Syria is waiting for a massacre

Syria is waiting for a massacreThe Assad regime succeeded in taking the rebel Jisr al-Shugur in northwestern Syria. The author of the books on Syria, the dean of the Faculty of Humanities, the head of the department of modern stories Middle East Tel Aviv University (Israel) Yaal Zisser (Eyal Zisser).

- What exactly happened in Jisr ash-Shugur?


- On Monday, after a short confrontation, the army entered the city and took control of it. Local people fled to neighboring Turkey. As you know, this was not the only uprising in the country, but it was here that it turned into an armed clash between the regime forces and local residents, who even managed to kill several security personnel.

Jisr al-Shugur occupies a strategically important position - it is located almost on the border with Turkey. Damascus was extremely important to take control of the situation, because in the capital they were afraid that Turkey could take advantage of the situation. The protesters began to use non-peaceful methods of protest in the city, located near Turkey, and the regime decided that it was necessary to urgently enter the army.

- Damascus stated that this is a terrorist uprising. The local population said that this was not the case, and that part of the security forces had gone over to the side of the protesters and opposed their bosses. Which version to believe?

- I dont know. It must be understood that in Syria, protests are very often accompanied by violence, because the regime is very cruel. Demonstrations against Assad are not the same as demonstrations against Obama or any other leader of a democratic country. This is not even a demonstration against the head of a soft authoritarian regime. Moreover, it is not just protests, it is a struggle for power, because in case of defeat, Asad may lose it. In non-democratic countries, it is enough to enter the army into the city - and you won, which was done. That is why the clashes in the country are often bloody.

Jisr al-Shugur has a long tradition of uprisings against the regime. So, in the 80 of the last century, this city was an important center of the Muslim Brotherhood uprising. Jisr ash-Shugur is known for Sunni radicalism.

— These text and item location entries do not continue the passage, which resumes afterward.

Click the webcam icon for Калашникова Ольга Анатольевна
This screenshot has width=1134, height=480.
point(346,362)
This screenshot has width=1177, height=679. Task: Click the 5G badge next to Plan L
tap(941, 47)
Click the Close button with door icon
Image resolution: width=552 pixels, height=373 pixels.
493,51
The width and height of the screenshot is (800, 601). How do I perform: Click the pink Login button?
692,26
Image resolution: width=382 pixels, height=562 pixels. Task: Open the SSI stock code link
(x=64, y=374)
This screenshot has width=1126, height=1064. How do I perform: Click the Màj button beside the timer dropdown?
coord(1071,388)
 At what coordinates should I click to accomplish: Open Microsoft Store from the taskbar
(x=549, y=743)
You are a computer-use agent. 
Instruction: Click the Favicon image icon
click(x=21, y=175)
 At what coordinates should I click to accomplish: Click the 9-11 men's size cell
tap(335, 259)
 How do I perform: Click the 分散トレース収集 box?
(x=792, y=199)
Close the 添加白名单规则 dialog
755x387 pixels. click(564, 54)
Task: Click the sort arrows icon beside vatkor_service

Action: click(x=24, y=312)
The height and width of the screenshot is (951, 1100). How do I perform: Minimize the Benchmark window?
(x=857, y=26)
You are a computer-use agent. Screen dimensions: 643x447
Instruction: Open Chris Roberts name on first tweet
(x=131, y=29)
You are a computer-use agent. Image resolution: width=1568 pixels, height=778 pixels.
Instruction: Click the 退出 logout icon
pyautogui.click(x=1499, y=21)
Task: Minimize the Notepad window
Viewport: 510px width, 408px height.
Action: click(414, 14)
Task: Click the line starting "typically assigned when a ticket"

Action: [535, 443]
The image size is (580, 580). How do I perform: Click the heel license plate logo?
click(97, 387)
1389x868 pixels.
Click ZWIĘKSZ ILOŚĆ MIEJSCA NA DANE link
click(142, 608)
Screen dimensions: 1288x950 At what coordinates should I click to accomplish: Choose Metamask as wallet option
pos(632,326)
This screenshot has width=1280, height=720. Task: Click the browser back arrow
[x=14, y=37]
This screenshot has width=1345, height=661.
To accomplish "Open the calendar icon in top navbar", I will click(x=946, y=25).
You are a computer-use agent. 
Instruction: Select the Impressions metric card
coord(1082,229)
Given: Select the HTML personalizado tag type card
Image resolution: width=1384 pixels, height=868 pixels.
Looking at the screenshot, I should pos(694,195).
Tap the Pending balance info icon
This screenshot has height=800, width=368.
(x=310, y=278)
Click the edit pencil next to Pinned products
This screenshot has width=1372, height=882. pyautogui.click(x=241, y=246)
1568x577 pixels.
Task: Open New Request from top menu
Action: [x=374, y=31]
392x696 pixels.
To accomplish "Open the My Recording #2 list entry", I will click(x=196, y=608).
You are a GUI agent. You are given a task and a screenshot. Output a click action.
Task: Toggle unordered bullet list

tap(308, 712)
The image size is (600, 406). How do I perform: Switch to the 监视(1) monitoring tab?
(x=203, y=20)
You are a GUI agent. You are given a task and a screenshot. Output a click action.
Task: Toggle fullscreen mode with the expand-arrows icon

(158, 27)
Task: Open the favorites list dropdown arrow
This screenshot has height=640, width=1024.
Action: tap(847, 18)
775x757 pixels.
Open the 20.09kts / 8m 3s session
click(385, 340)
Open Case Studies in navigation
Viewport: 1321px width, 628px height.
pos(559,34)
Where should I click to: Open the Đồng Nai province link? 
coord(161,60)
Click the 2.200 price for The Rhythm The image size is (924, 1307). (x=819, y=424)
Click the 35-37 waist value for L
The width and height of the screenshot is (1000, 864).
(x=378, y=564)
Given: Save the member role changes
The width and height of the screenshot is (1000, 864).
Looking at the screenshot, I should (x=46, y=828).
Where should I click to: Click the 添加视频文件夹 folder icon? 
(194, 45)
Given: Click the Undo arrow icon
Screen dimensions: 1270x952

I would not say that in this case the rebels were Islamist terrorists, but it is obvious that this played a role in the organization and development of the protest.

- Can we say that after the regime in Damascus began to take this city, the situation in Syria will evolve according to the following scenario: there will be more uprisings, they will be revolutionary, and the regime will become more repressive, trying to force them down ?

- Yes it is. At the same time, it must be understood that the taking of Jisr al-Shugur is not the end of the Assad regime. This regime continues to enjoy the support of fairly broad groups of people. I think it will be a long and bloody struggle.

- What will be the reaction of the international community to the events in Syria? Can Syria become a second Libya?

- The international community supports only those rebels who have managed to turn into a fairly strong movement. It does not intervene when the situation is limited to people protesting and the police opened fire on them. Only when demonstrators are strong enough to, for example, seize a part of a country, can the international community intervene. No one wants to take part in the carnage.
The pressure on the Assad regime, of course, will continue. However, Syria is still supported by countries such as Russia, China, so there is also no single position here.

- There was a time when it seemed that Bashar Asad could take the path of reform, and the country would manage to avoid civil war. Why didn't this happen?

“Because this kind of regime does not change.” Any changes will be the beginning of the end of the regime. It is as if the Communist Party of the USSR began to reform itself. The Ba'ath Party is very similar to the Communist Party of the USSR — in fact, the Ba'athists simply copied the communist model. In addition, in Syria there is also a religious factor. Asad belongs to the Alawites, and any concessions to other groups can also be the beginning of the end. So this mode, in principle, could not change.